[PROBLEM STATEMENT] Every line of the data below should be repeated exactly, and no picture should be copied.
+++ INFORMATION GIVEN
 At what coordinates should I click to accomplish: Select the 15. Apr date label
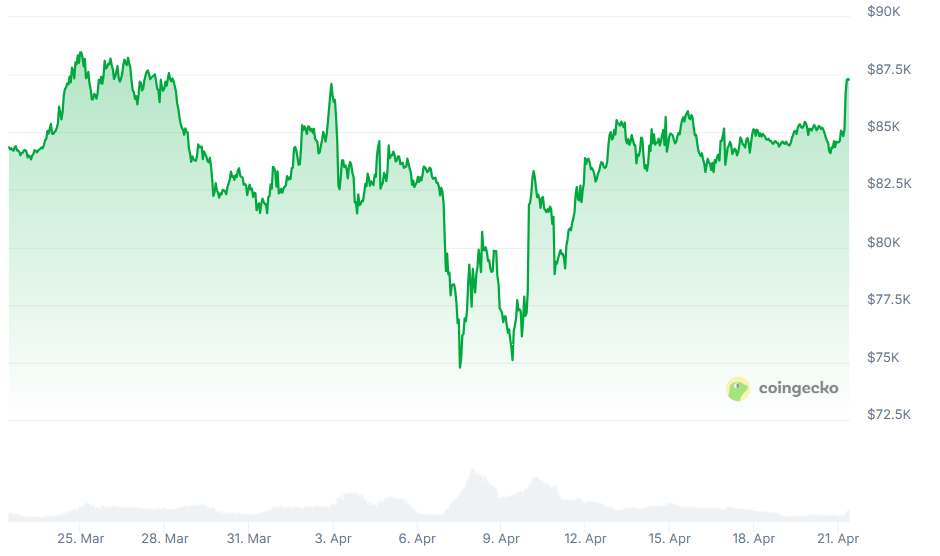pyautogui.click(x=668, y=538)
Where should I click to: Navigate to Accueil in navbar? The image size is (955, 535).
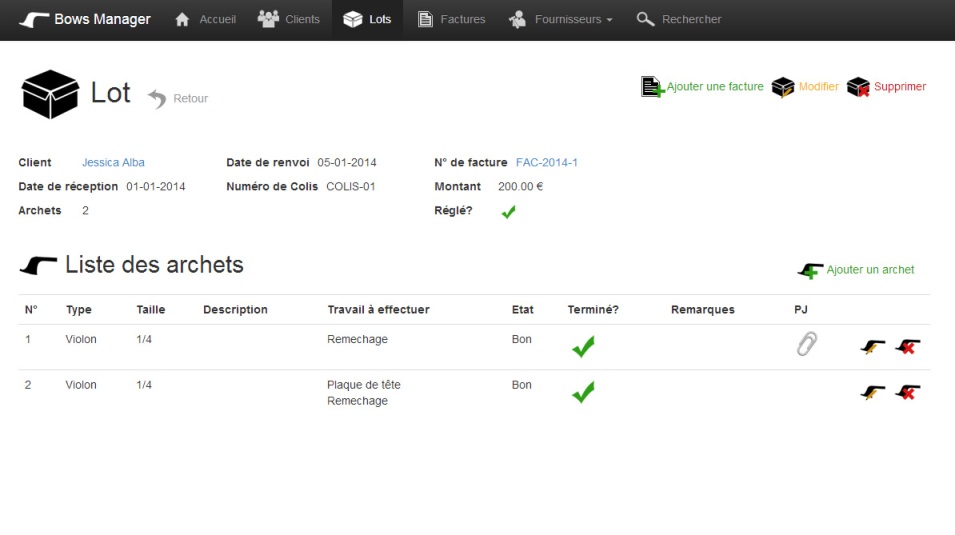pyautogui.click(x=205, y=19)
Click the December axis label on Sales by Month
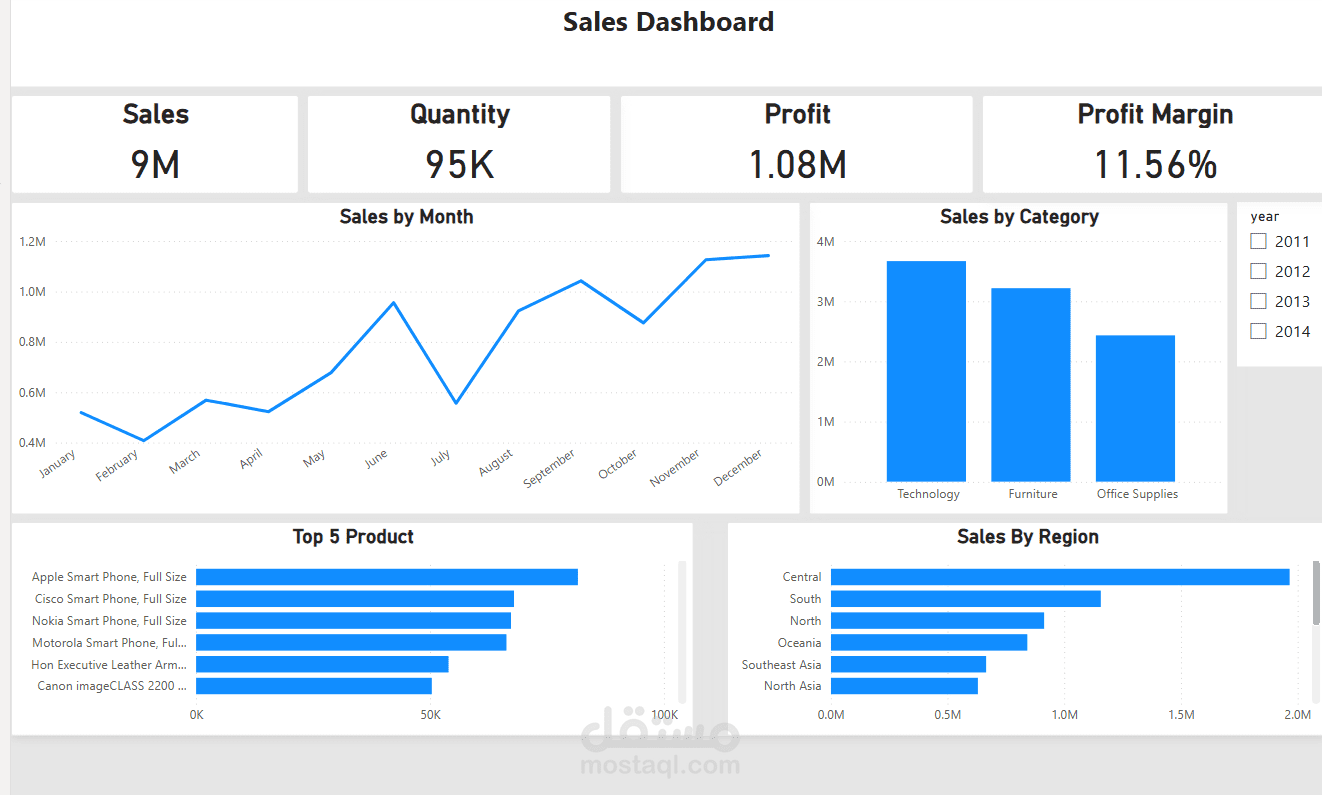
++++++
[TASK SOLUTION]
 At what coordinates should I click to accomplish: Select the 15. Apr date label
pyautogui.click(x=668, y=538)
Where should I click to: Navigate to Accueil in navbar? The image size is (955, 535).
pyautogui.click(x=205, y=19)
Click the December axis label on Sales by Month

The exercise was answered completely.